Parmi les contre-coups lointains de la déroute anglaise et du triomphe de Liniers, il n’en est pas de plus étrange que le suivant où l’on voit, par l’entrée en scène de Napoléon, s’accuser avec un relief saisissant le contraste douloureux de cette destinée d’un Français gouvernant une vice-royauté espagnole, à l’heure même où un fleuve de sang et une barrière de haine vont séparer les deux pays.

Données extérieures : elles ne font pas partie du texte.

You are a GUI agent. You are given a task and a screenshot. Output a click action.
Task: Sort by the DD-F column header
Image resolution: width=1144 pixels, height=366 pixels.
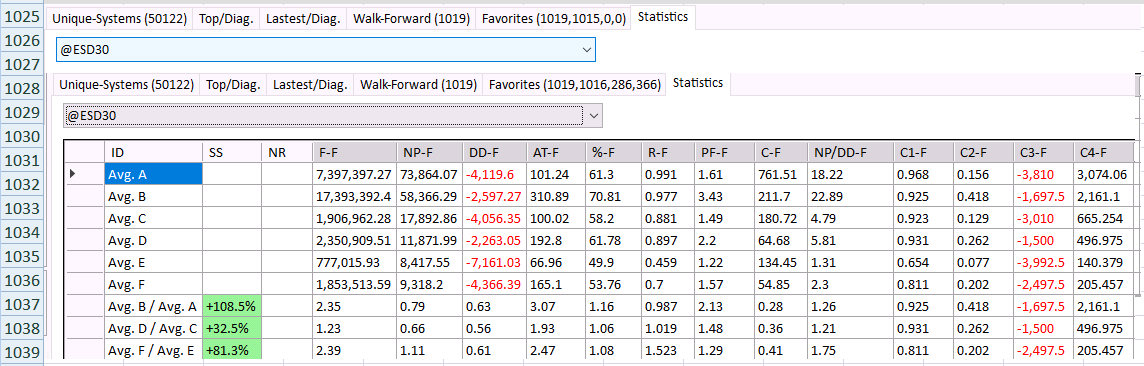pos(494,152)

Au lendemain de la Défense, après ses rapports officiels au gouvernement de Madrid et au prince de la Paix, Liniers n’avait pas voulu perdre cette occasion d’en faire hommage à celui qui personnifiait tous les triomphes de la guerre. Il avait écrit à Napoléon une lettre débordante d’enthousiasme militaire, mais au fond très politique, que devait lui remettre son aide de camp et futur gendre Périchon de Vandeul. La démarche ne provenait pas seulement d’un élan d’admiration, fort naturel chez un soldat français ; elle tenait compte aussi du véritable protectorat que le maître de l’Europe exerçait sur l’Espagne, et qu’avec un peu de sagesse, il aurait pu rendre utile et durable. La lettre fut si peu secrète que la rédaction en fut soumise à l’Audience et au Cabildo, qui l’approuvèrent. Jusqu’en janvier 1808, Périchon ne fut pas reçu par l’Empereur ; mais, grâce à son parent Carroyon de Vandeul (le propre petit-fils de Diderot), chargé d’affaires à Madrid, il avait mis sous les yeux du maitre la lettre de Liniers, qui semble l’avoir frappé. Avec sa promptitude habituelle, il chargea Decrès, ministre de la Marine, de lui découvrir quelqu’un qui pût le renseigner sur la Plata. Le capitaine de vaisseau Jurien de la Gravière se présenta qui, après avoir rédigé un mémoire, sur le sujet, reçut l’ordre d’effectuer, sur la frégate Créole, une exploration politique du pays.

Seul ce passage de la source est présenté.